EXCERPTED TEXT ::
>> start
Huh? Of course it is!

The question "Does P = NP?" says "Are all problems in NP also in P?" or, conversely, "Is there any problem in NP that is not in P?"

Finding even one problem that is in NP but not in P is sufficient to decide P != NP.

Because there are countless known NP-complete problems, if any problem (whether or not it was NP complete) was shown to be in NP but not in P then it would automatically follow that all NP-complete problems are also not in P.

I think where you're getting confused is that showing a given NP problem (that is not NP complete) is actually in P doesn't tell you anything about P=NP. As one fairly recent example (15 years ago now I google it) - PRIMES was shown to be in P https://it.slashdot.org/story/...

Re:"While this is exciting news"

[locofungus]

Can you prove primes can't be factored in polynomial time?

PRIMES is in P. The question is N prime can be decided in polynomial time. If the answer is yes (N prime) then it's prime factorization is trivially N.
>> end
Word and item location data:
>> start
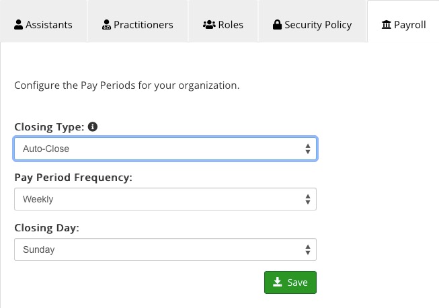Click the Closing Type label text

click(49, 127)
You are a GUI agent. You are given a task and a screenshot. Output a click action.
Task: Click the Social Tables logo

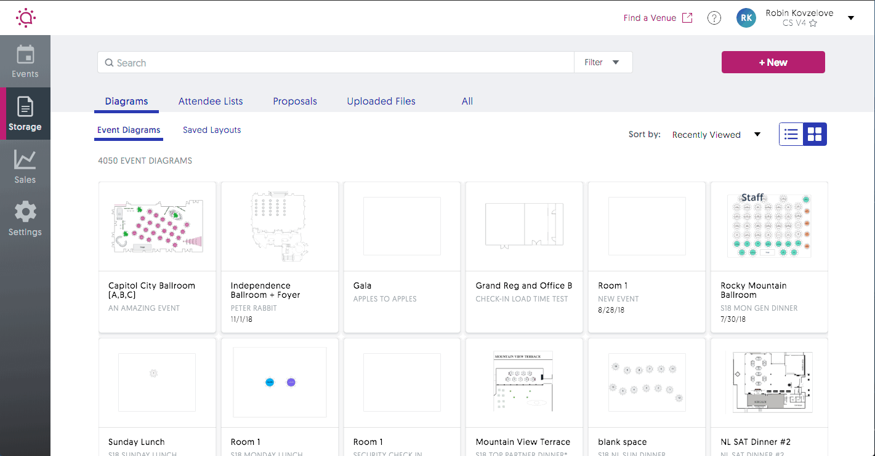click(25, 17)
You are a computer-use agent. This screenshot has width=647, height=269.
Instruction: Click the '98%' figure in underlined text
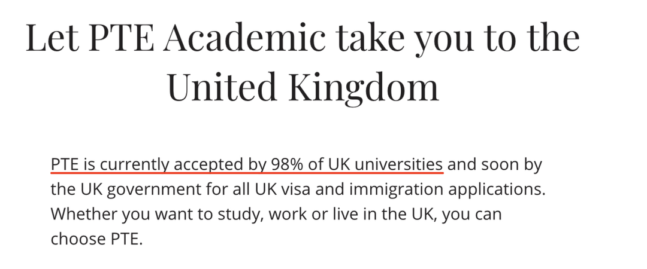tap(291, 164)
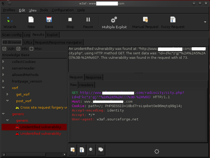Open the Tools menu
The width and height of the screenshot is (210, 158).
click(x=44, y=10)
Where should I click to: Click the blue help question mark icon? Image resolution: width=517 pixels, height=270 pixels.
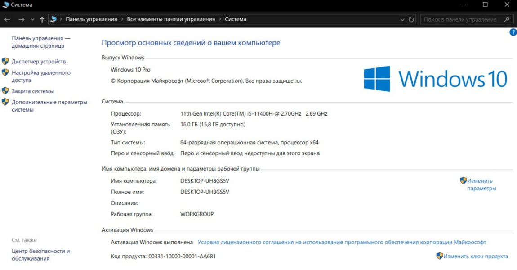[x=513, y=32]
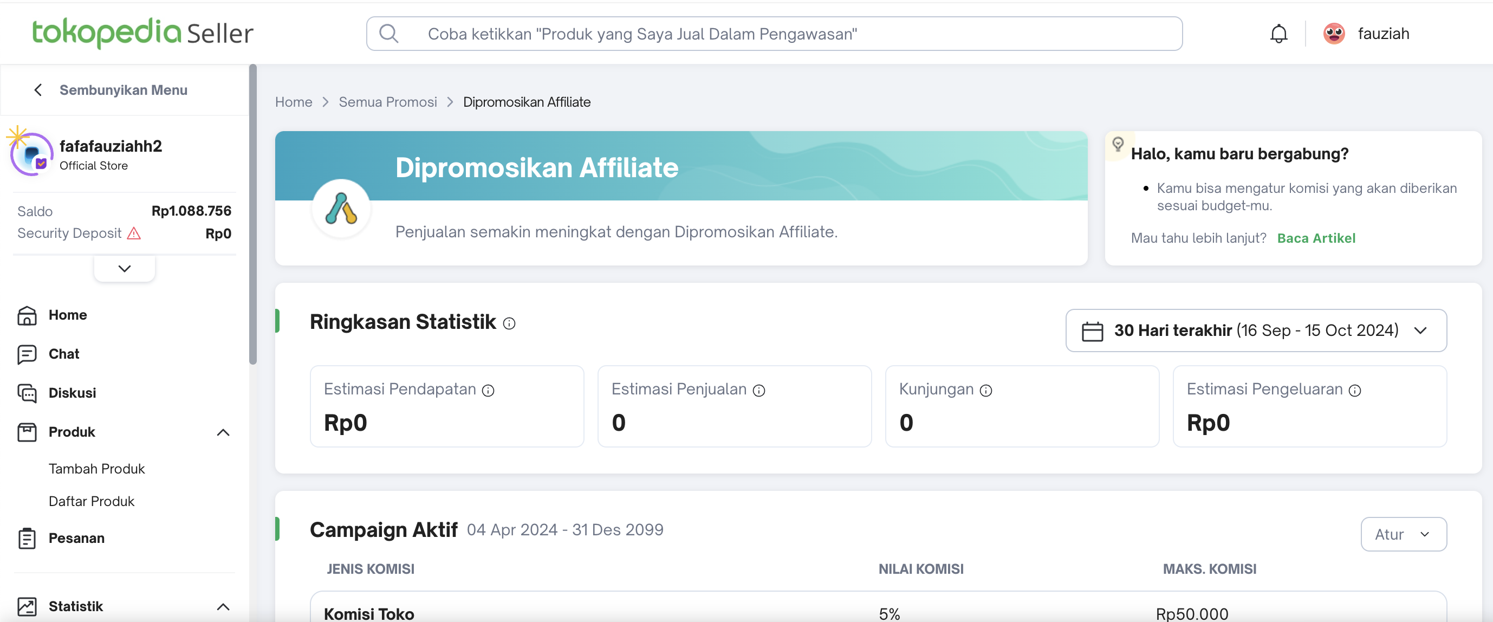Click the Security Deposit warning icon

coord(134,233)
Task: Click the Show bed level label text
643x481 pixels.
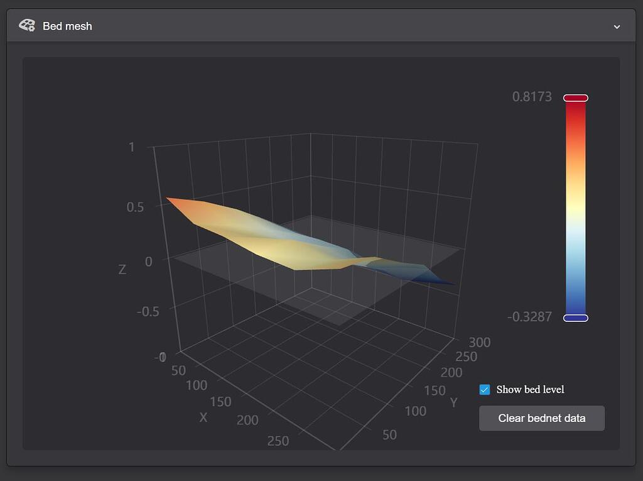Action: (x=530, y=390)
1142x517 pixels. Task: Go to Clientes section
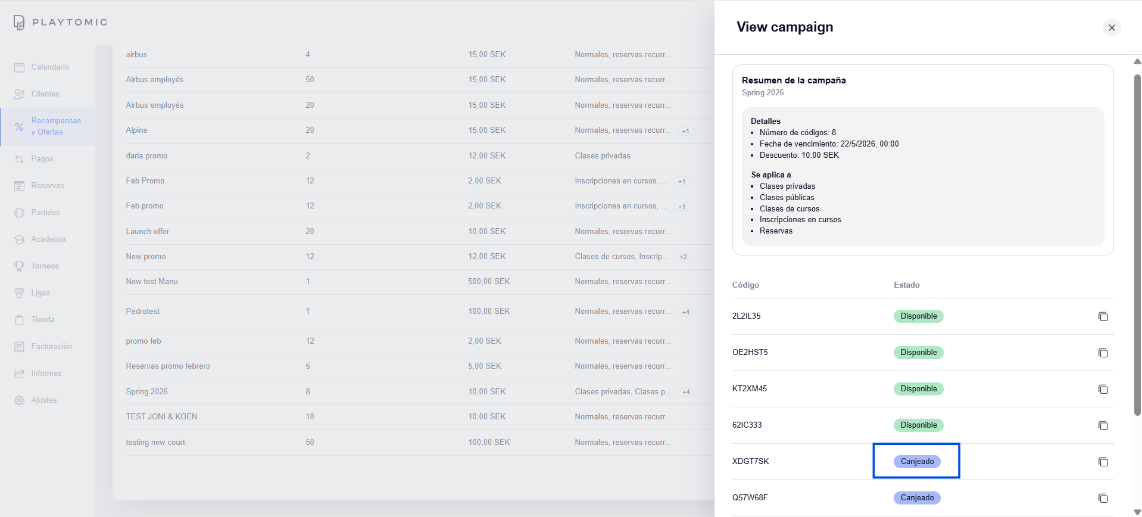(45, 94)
>> end
REQUIREMENT 1 ::
In the P vs NP discussion, what is said to be sufficient to decide P != NP?
REQUIREMENT 2 ::
Quote the lines of the records starting at the line containing "You are a GUI" and ending at the line containing "click(x=44, y=10)", with both of those lines included. Leave the pictures out.

COMPLETE ANSWER 1 ::
Finding even one problem that is in NP but not in P.

COMPLETE ANSWER 2 ::
You are a GUI agent. You are given a task and a screenshot. Output a click action.
Task: Click the Social Tables logo

click(25, 17)
You are a computer-use agent. This screenshot has width=647, height=269.
Instruction: Click the '98%' figure in underlined text
tap(291, 164)
Open the Tools menu
The width and height of the screenshot is (210, 158).
click(x=44, y=10)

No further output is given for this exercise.